BLPD Synonyms and Related Terminology
Barrels of liquid per day is also known as:
- BLPD — the standard abbreviation used in well test reports and production databases
- Gross liquid rate — used in facility engineering and separator design contexts
- Total fluid rate — common in artificial lift and pump design documentation
Related terms: Barrels of Oil Per Day, Barrels of Water Per Day, Water Cut
Frequently Asked Questions About BLPD
What is the difference between BLPD and BOPD?
BLPD measures the total volume of all liquids produced, including crude oil, condensate, NGLs, and produced water. BOPD measures only hydrocarbon liquid and excludes produced water. In a new well with low water cut, BLPD and BOPD are similar. As water cut rises, they diverge: a well at 80 percent water cut producing 1,000 BLPD gross yields only 200 BOPD. Commercial and royalty calculations use BOPD; facility design and lift system sizing use BLPD.
How do operators convert BLPD to metric units?
Multiply BLPD by 0.158987 to get cubic metres per day (m³/d). So 1,000 BLPD equals approximately 159 m³/d. To convert to litres per day, multiply BLPD by 158.987. For tonnes per day, a density correction based on crude API gravity and water cut is also required. Most international reporting agencies accept both barrels and cubic metres provided the conversion factor is stated explicitly.
Why does BLPD matter for artificial lift system design?
ESPs, rod pumps, gas lift, and jet pumps must all be sized for the total liquid volume, not just oil. If a well produces 500 BOPD at 90 percent water cut, the ESP must handle 5,000 BLPD of total fluid. Sizing for 500 BOPD would cause immediate overload and rapid pump failure. Production engineers always specify pump intake requirements in BLPD to ensure adequate lift capacity throughout the well's expected performance range.
How is BLPD used in production allocation for multi-well pads?

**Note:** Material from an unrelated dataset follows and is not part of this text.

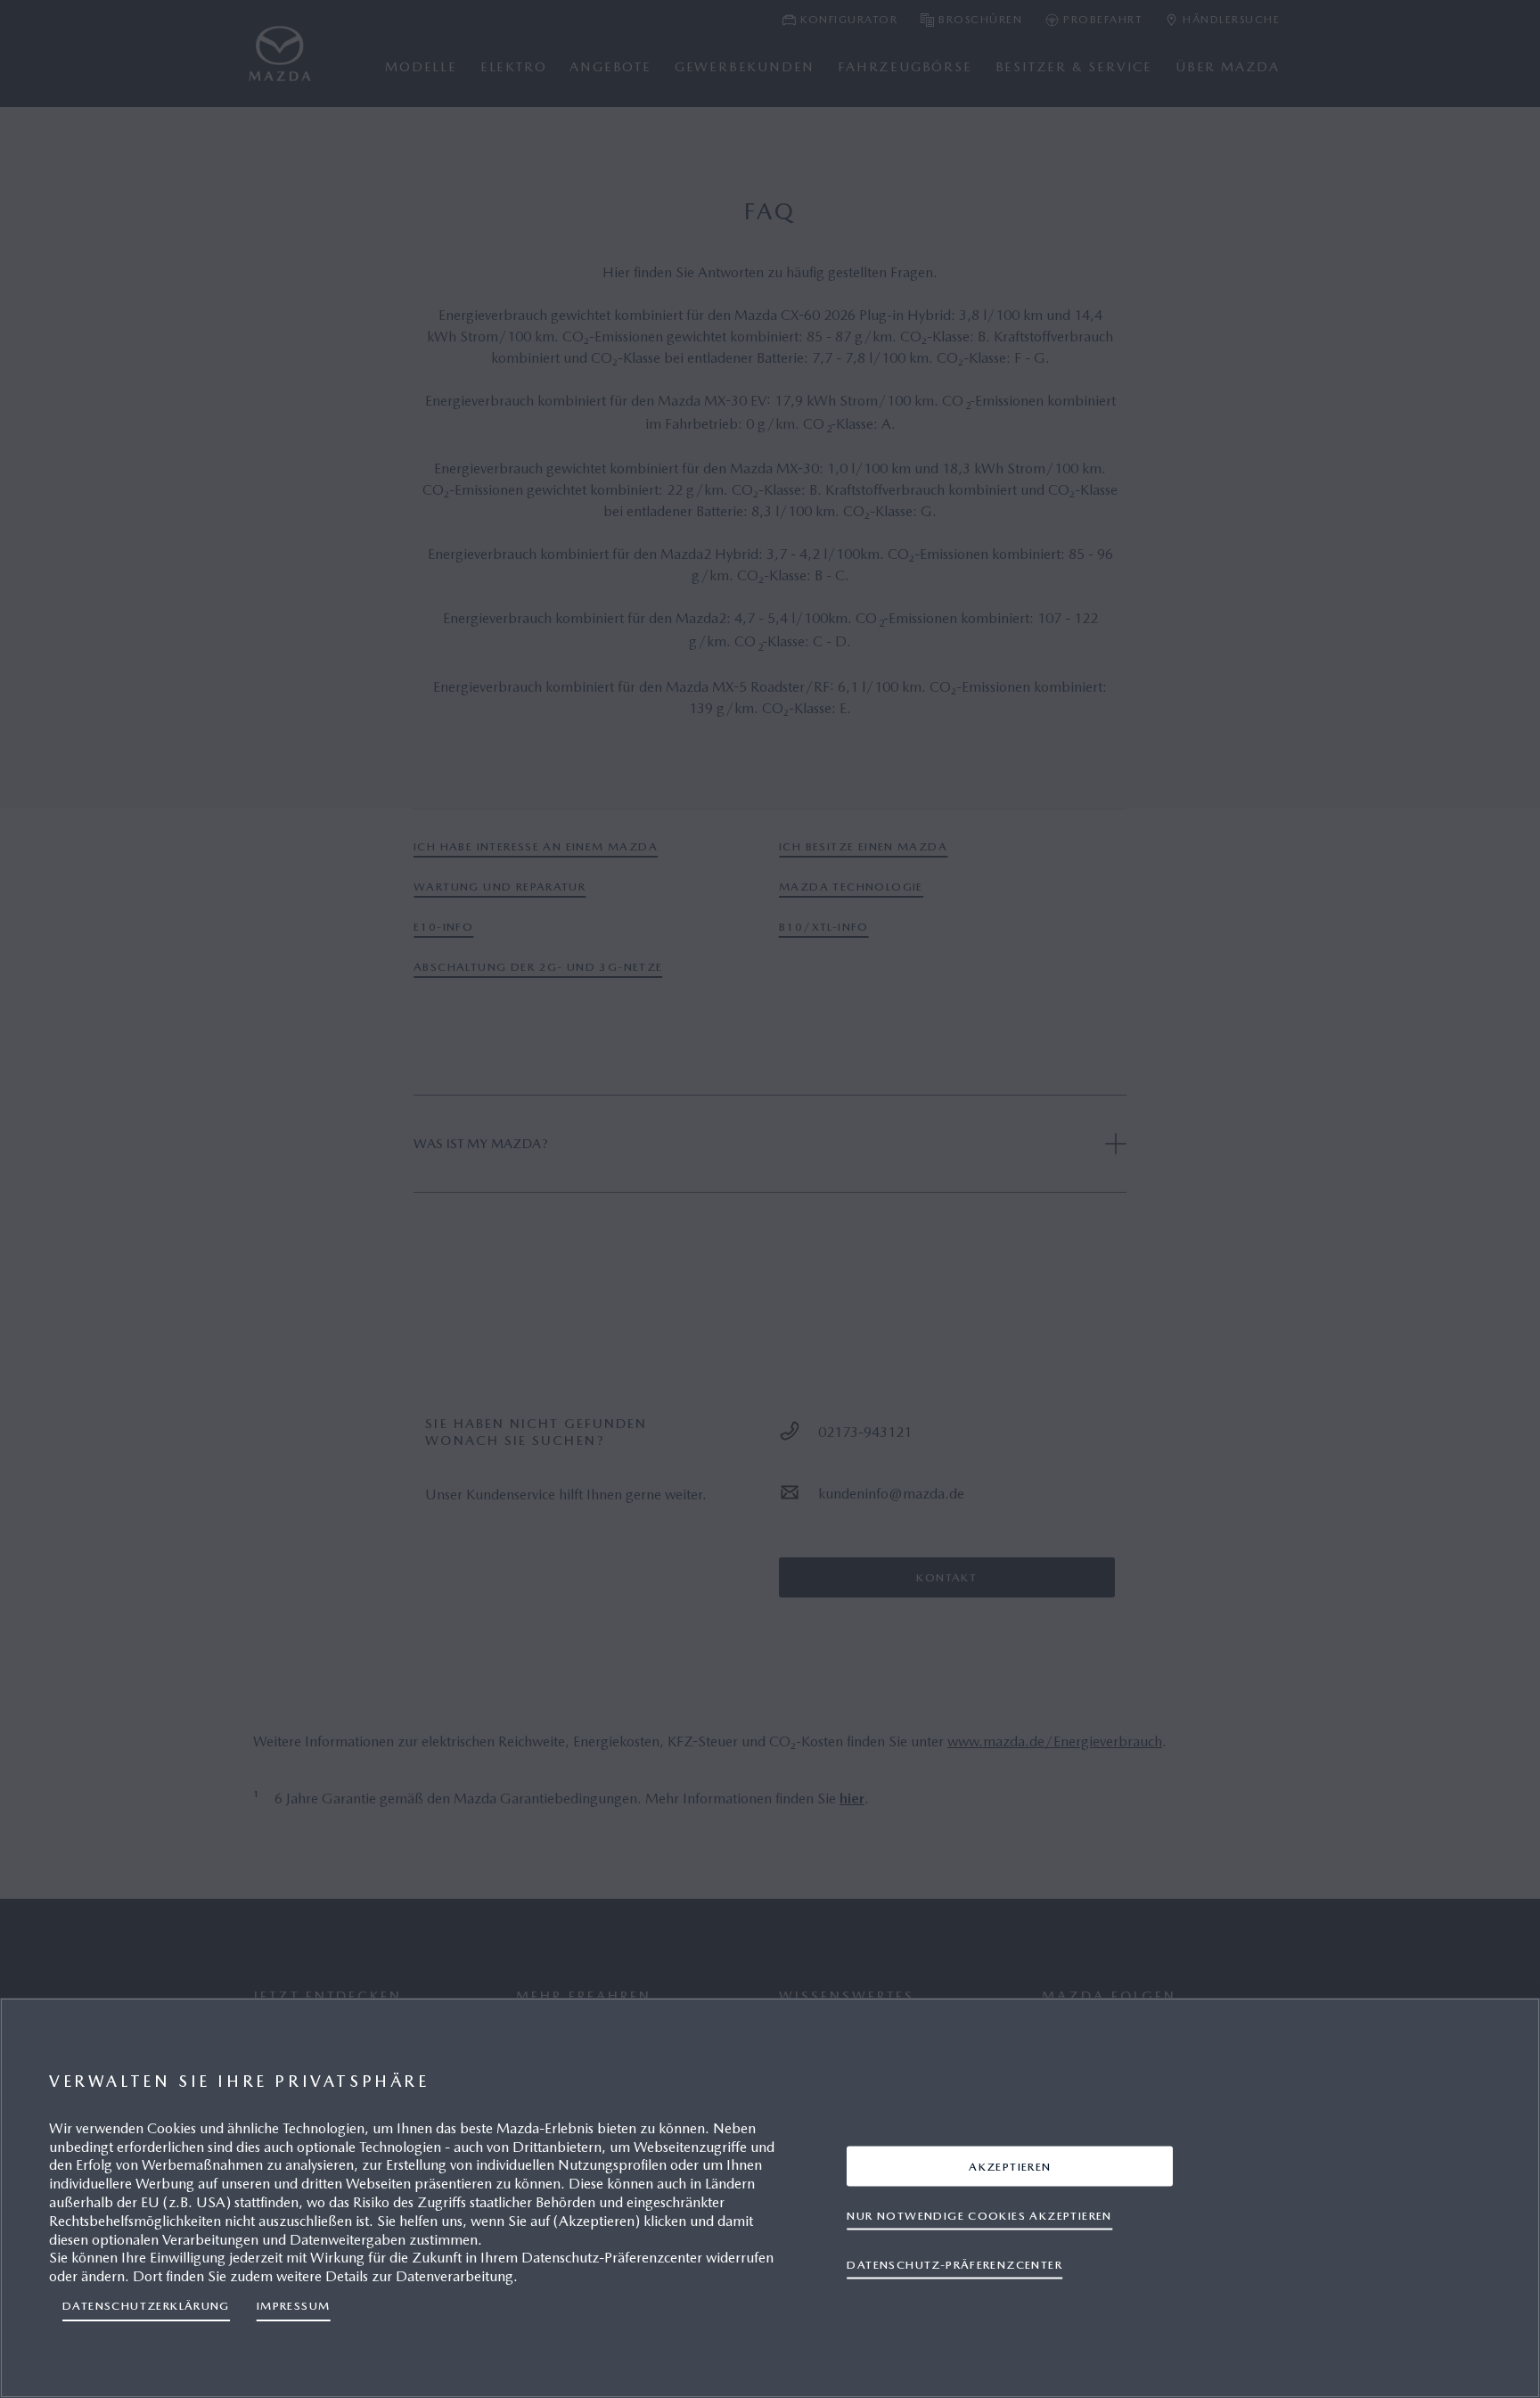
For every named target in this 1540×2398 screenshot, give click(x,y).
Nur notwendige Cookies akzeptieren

Total facility production is metered at a single measurement point, producing one combined BLPD figure for all wells on the pad. Individual well contributions are estimated through periodic well tests with a portable test separator. The allocation procedure divides metered facility BLPD among wells in proportion to their most recent test rates. Best-practice programs still carry 3 to 8 percent uncertainty per well, meaning allocation errors can have material financial implications for royalty calculations and working interest accounting.

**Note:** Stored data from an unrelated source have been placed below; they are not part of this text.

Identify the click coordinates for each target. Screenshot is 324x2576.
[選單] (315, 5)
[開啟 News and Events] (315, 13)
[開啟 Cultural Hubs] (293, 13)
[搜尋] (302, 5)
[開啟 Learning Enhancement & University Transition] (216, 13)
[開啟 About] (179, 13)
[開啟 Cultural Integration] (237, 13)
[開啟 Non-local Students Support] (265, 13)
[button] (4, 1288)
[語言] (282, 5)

What causes BLPD to increase in a mature field even as oil production falls?
Total BLPD can remain stable or rise while BOPD declines because rising water offsets declining oil output. As a reservoir is maintained by aquifer influx or waterflood, water migrates toward producing wells and breaks through, increasing water cut and total BLPD. Operators often see this pattern 3 to 10 years after waterflood initiation, requiring expanded water handling and disposal infrastructure.
Why BLPD Matters in Oil and Gas
BLPD is the fundamental fluid-management metric in upstream operations, governing facility design, artificial lift sizing, and water disposal planning. As mature fields experience rising water cuts, the gap between BLPD and BOPD widens and total-fluid handling costs grow significantly. Operators globally track BLPD daily to optimize facility throughput and make economic decisions about continued investment in aging wells.